Był to jednak związek niezwykły – Żydówki i członka NSDAP, przekonanego wyznawcy narodowego socjalizmu.
– Hanna Arendt, tak jak Heidegger, była zakochana w języku i kulturze niemieckiej. To właśnie w ten sposób ją zdobył. „Zwabił” ją tym, że był znawcą i piewcą kultury niemieckiej – powiedział redaktor Adam Szostkiewicz, tłumacz książki Hannah Arendt „Eichmann w Jerozolimie. Rzecz o banalności zła”.
REKLAMA
Od stycznia na deskach Teatru Dramatycznego możemy obejrzeć spektakl „Rzecz o banalności miłości”, który opowiada o tym burzliwym romansie i wielkiej przyjaźni. Zainteresowane sztuką jest ogromne.
– Z punktu widzenia sztuki ich dramatyczne losy są niezwykle ciekawe. Wokół życiorysu zarówno Heideggera jak i Arendt narosło mnóstwo kontrowersji.
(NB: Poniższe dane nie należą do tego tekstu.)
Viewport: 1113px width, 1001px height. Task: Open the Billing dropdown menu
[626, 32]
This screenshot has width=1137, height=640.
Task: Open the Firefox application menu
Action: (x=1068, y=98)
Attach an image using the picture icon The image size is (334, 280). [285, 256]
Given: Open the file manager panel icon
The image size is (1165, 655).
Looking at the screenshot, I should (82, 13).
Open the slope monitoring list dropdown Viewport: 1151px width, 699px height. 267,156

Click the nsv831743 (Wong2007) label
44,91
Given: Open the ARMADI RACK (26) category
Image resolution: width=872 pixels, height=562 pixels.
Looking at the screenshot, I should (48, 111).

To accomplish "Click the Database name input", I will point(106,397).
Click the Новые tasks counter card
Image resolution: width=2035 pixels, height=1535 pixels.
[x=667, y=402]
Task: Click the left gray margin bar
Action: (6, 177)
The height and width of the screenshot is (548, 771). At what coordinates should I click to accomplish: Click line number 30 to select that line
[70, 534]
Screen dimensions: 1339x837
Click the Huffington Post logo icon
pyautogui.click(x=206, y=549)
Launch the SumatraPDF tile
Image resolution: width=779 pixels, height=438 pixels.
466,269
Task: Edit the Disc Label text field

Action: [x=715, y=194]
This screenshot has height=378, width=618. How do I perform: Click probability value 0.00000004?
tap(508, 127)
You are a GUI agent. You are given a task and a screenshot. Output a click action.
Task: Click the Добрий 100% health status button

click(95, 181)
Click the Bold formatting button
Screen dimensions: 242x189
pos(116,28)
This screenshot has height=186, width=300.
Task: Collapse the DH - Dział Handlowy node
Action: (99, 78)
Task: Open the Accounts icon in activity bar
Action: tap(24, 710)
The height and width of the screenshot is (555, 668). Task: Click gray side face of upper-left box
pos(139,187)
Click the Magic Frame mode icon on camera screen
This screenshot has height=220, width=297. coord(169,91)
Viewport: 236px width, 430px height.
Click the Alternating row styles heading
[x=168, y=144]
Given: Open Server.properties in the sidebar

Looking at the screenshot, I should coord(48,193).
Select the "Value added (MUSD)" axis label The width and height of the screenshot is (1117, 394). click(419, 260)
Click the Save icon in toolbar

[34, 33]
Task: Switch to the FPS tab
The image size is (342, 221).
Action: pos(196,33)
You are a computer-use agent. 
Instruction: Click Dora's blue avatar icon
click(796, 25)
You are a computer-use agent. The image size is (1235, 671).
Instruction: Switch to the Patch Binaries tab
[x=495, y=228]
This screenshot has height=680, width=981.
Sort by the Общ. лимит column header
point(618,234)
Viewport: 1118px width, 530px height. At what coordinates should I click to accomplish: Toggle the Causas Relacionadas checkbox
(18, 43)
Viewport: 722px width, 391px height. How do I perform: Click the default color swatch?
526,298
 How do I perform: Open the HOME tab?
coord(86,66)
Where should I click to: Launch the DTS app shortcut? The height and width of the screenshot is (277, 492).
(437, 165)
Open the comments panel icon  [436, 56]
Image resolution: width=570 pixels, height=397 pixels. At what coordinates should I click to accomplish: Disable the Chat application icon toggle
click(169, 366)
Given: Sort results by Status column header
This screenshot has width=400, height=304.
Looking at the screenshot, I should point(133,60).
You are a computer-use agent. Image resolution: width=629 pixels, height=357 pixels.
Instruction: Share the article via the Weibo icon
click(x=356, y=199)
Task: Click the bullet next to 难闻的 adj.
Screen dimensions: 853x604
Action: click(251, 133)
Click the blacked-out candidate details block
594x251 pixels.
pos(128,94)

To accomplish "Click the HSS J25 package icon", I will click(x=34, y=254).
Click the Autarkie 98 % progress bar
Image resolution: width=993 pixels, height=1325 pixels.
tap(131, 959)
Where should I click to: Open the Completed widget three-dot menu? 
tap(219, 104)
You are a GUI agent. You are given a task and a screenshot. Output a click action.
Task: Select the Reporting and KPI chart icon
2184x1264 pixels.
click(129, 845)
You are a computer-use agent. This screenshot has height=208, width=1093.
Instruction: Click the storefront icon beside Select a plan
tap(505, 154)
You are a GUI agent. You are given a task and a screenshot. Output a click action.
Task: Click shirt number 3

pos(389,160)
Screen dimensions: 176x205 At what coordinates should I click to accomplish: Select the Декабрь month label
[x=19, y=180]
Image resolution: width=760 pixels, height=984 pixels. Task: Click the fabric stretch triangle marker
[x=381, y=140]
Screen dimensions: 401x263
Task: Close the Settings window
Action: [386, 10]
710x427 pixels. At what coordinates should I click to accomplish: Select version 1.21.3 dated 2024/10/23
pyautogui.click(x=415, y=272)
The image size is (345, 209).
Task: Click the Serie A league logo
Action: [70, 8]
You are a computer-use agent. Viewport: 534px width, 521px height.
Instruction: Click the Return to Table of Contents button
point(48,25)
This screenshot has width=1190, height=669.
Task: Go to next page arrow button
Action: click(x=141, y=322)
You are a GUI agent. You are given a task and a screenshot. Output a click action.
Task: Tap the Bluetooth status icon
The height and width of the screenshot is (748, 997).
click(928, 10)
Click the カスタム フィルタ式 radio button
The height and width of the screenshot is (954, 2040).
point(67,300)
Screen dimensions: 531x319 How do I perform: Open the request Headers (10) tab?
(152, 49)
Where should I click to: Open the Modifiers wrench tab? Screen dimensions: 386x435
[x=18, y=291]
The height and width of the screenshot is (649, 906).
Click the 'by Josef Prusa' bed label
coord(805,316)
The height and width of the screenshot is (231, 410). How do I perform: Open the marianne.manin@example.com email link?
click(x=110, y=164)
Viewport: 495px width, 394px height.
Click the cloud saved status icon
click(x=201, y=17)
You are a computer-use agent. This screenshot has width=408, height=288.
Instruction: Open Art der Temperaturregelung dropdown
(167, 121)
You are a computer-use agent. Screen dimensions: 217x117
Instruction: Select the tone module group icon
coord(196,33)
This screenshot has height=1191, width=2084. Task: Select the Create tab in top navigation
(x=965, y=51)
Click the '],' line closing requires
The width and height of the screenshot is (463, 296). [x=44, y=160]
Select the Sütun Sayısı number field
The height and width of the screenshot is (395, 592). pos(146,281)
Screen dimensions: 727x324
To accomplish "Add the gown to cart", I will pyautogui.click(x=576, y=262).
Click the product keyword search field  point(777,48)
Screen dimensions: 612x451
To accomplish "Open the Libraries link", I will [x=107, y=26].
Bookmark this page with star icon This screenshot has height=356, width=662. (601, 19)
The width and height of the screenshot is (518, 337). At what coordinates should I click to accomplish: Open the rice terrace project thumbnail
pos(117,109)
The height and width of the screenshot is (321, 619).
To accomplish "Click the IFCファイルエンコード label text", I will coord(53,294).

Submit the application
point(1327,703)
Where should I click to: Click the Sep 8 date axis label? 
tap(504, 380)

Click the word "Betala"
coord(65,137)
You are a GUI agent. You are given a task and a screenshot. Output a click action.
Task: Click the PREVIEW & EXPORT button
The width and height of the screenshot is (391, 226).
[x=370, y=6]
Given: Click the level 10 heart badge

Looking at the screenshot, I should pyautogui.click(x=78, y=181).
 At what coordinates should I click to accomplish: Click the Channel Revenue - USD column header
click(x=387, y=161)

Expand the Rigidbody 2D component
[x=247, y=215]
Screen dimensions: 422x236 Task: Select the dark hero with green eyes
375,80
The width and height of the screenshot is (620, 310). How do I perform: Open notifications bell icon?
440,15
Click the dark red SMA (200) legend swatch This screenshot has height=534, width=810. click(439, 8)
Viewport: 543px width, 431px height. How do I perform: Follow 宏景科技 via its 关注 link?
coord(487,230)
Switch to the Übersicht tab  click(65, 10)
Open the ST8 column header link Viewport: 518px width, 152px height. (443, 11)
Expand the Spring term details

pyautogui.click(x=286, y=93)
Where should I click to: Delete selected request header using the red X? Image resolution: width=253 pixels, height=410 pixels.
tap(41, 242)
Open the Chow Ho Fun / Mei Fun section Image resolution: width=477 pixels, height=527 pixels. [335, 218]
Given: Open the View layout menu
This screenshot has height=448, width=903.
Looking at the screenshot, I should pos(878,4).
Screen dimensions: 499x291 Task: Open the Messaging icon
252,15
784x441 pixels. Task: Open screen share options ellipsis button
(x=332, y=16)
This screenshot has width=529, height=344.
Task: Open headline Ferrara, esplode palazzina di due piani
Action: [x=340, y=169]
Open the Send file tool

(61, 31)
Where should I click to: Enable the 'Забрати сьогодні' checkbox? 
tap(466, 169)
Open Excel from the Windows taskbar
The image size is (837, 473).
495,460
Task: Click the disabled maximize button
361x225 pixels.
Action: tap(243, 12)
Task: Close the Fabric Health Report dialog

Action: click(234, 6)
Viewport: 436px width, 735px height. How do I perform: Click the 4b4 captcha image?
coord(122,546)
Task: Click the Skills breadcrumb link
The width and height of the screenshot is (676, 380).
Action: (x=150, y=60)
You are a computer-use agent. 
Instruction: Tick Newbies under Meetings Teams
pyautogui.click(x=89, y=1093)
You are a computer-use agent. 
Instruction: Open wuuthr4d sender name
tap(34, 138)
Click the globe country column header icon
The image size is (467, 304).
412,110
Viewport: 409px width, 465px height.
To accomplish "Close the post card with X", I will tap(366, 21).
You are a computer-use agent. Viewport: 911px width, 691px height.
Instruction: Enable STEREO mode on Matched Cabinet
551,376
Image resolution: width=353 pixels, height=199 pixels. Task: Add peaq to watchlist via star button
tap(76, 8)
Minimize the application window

Były to barwne postacie, a aspekt tego zakazanego romansu między studentką a profesorem tym bardziej dodaje tajemnicy i sprawia, że temat staje się jeszcze bardziej atrakcyjny – stwierdził reżyser sztuki „Rzecz o banalności miłości” Wawrzyniec Kostrzewski z Teatru Dramatycznego.
W kinach już wkrótce będzie można obejrzeć także biograficzny film pod tytułem „Hannah Arendt”.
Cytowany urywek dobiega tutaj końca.